RECORDS SHOWN —
══════════

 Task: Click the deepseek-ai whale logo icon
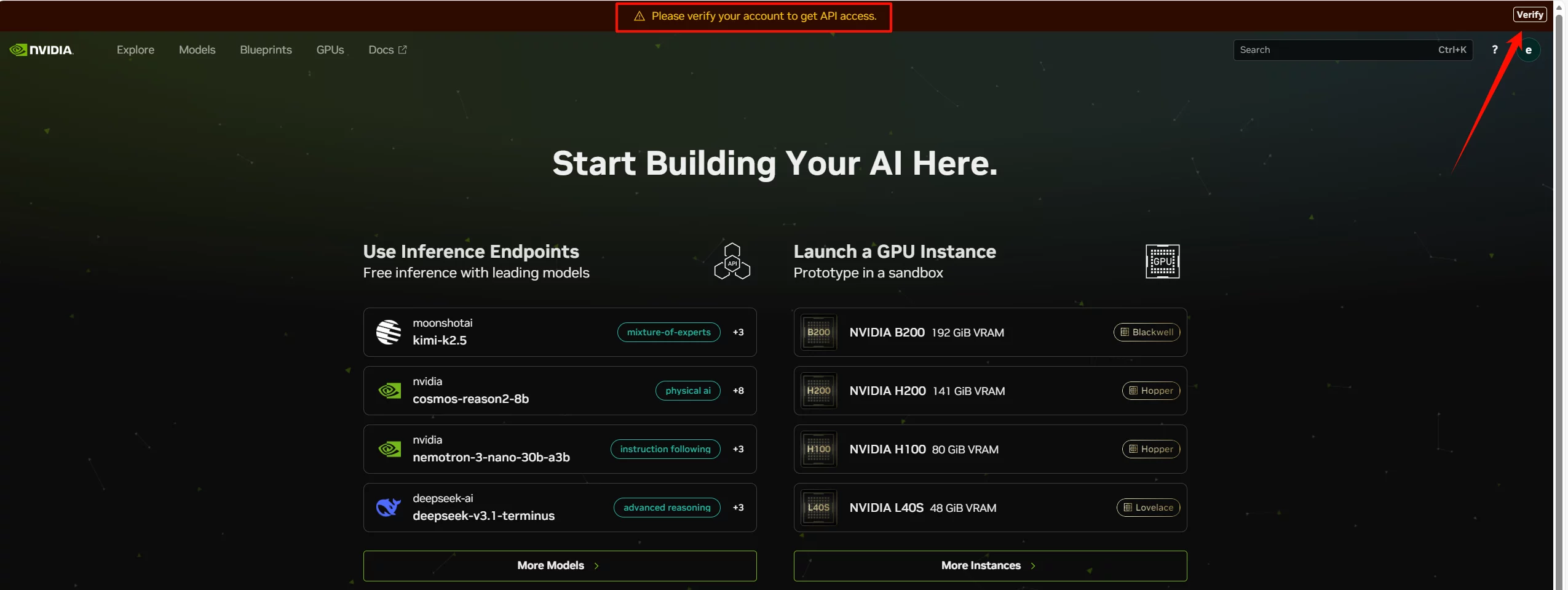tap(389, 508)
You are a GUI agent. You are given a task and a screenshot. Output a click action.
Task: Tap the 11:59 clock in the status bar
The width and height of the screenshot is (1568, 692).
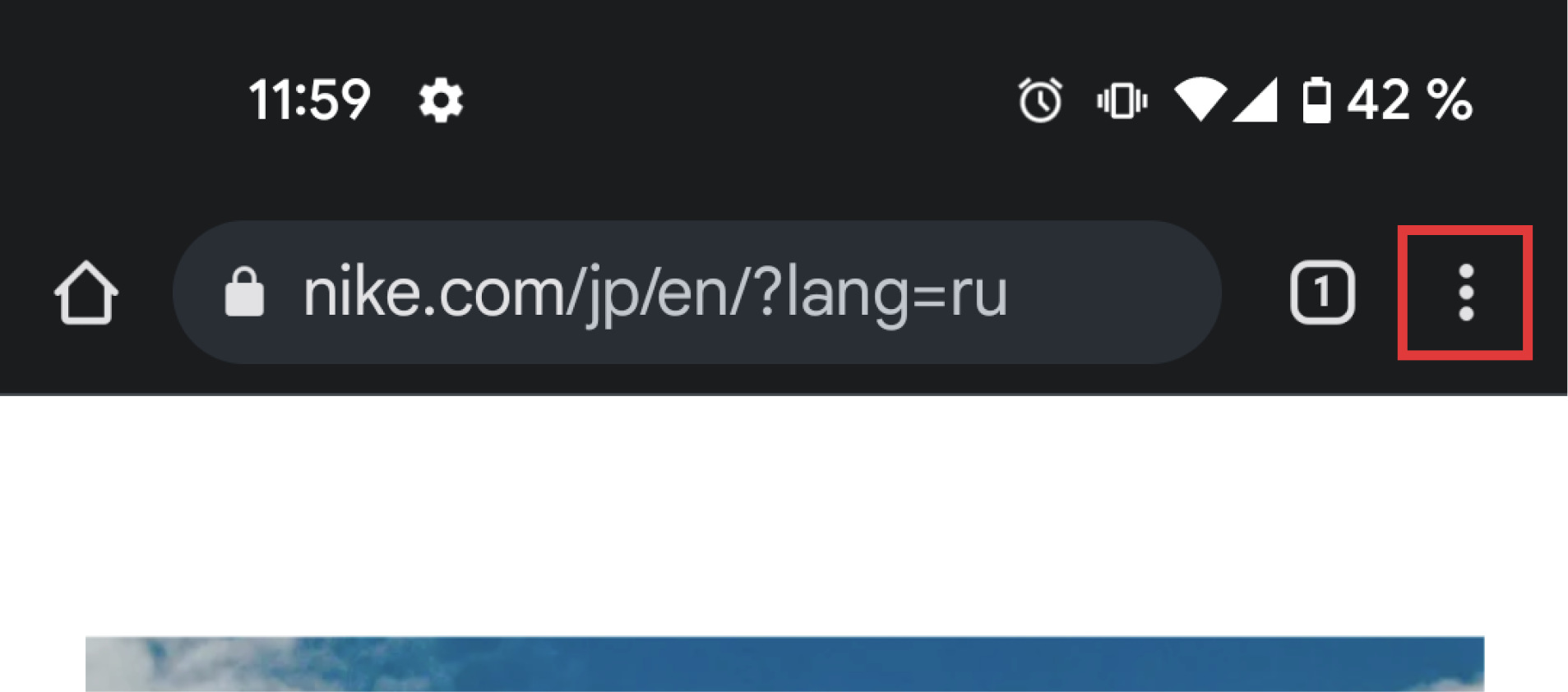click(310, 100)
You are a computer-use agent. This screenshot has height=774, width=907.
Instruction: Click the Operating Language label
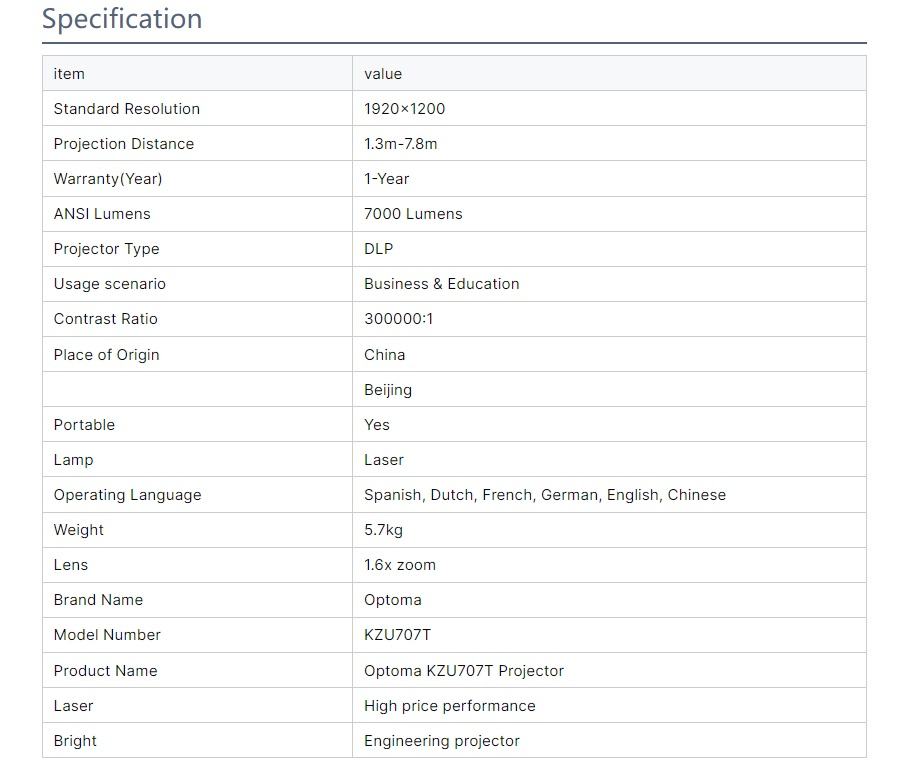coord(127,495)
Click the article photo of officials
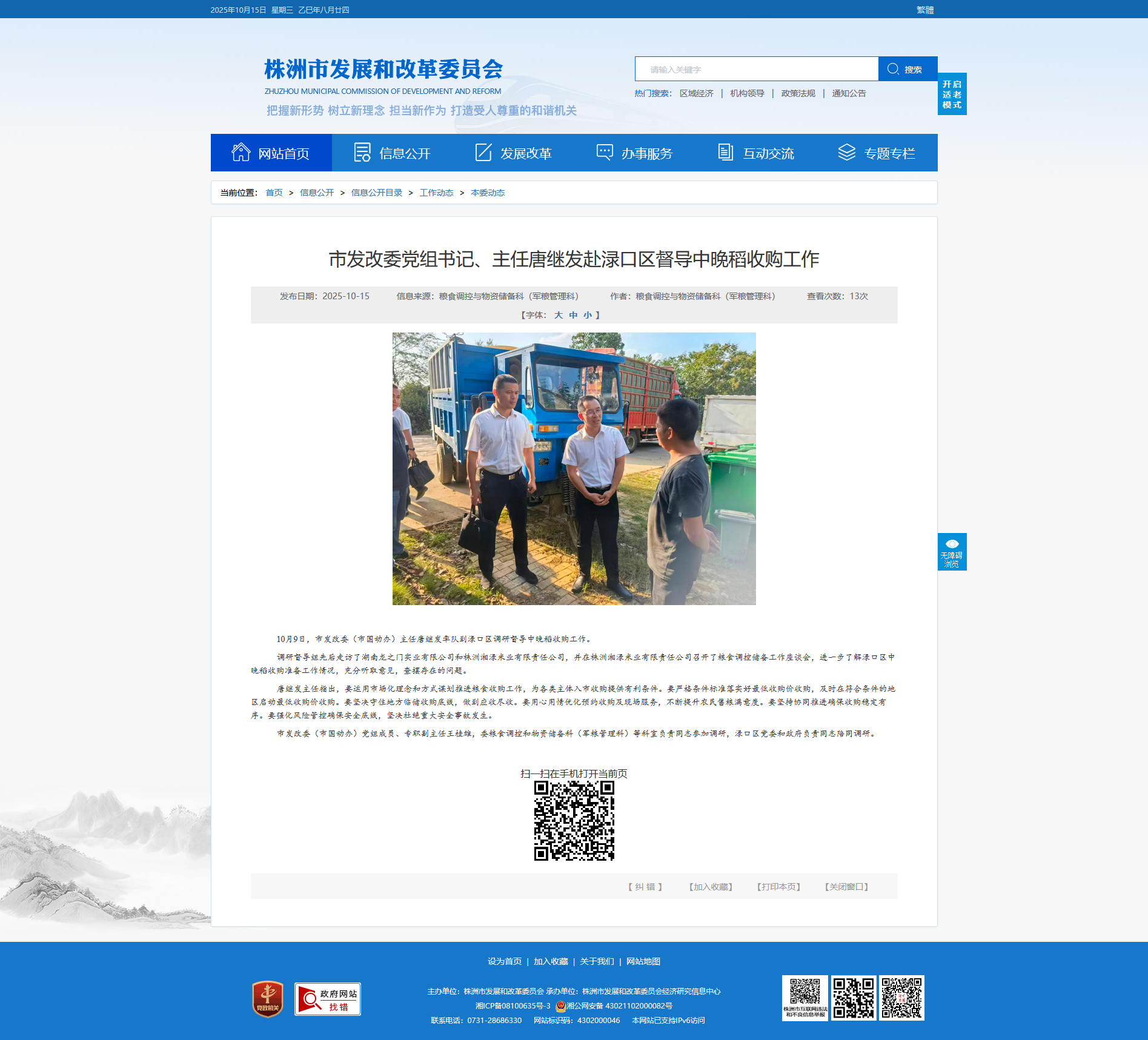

══════════

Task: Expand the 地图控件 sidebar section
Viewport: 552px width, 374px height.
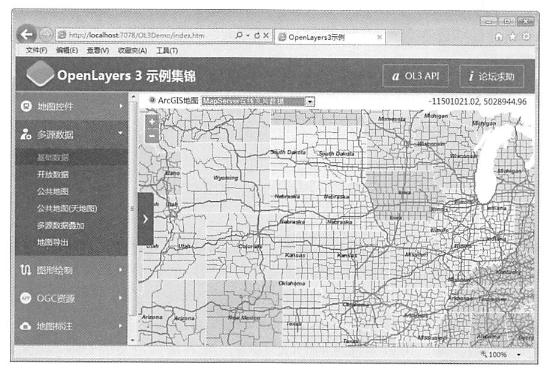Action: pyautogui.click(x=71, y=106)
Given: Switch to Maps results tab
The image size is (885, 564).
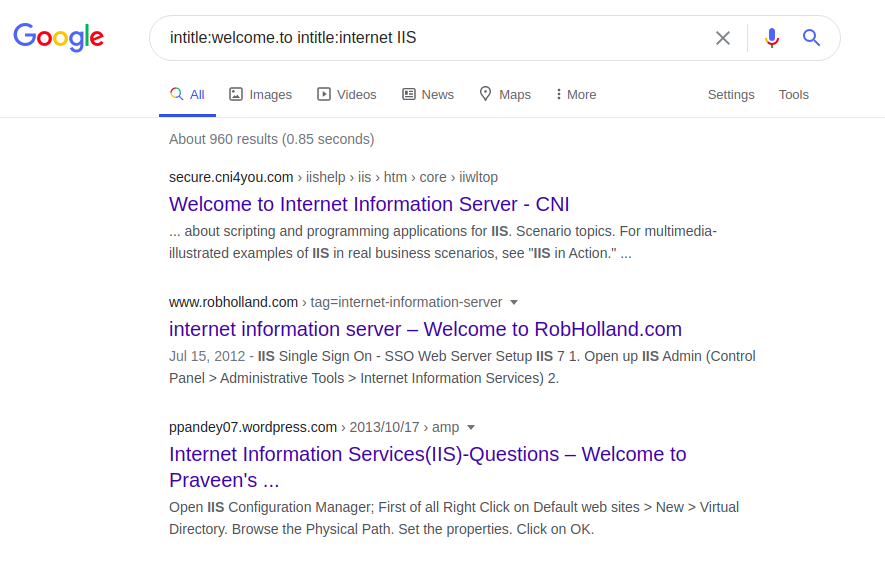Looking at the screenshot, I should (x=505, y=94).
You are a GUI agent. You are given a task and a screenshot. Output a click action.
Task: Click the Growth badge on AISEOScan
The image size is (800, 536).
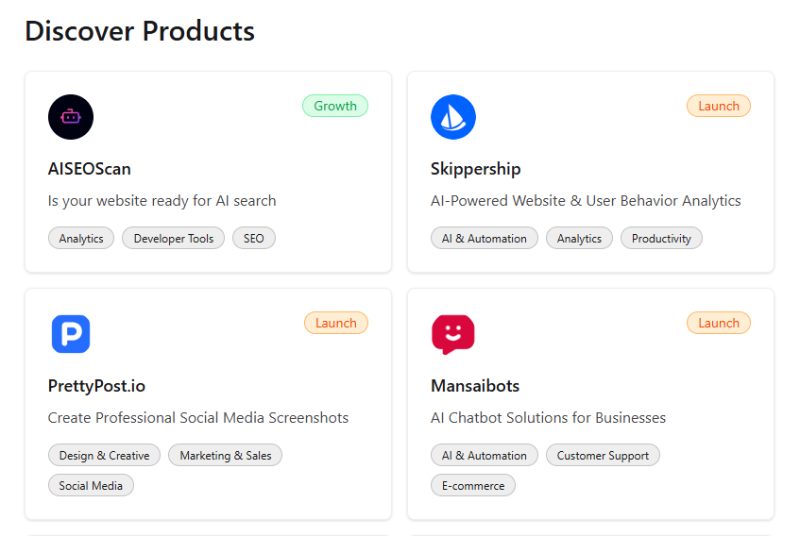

══════════

Extract every row from the two blocks above that contains the string "size", matching case exactly.

COMPLETE ANSWER —
The image size is (885, 564).
The image size is (800, 536).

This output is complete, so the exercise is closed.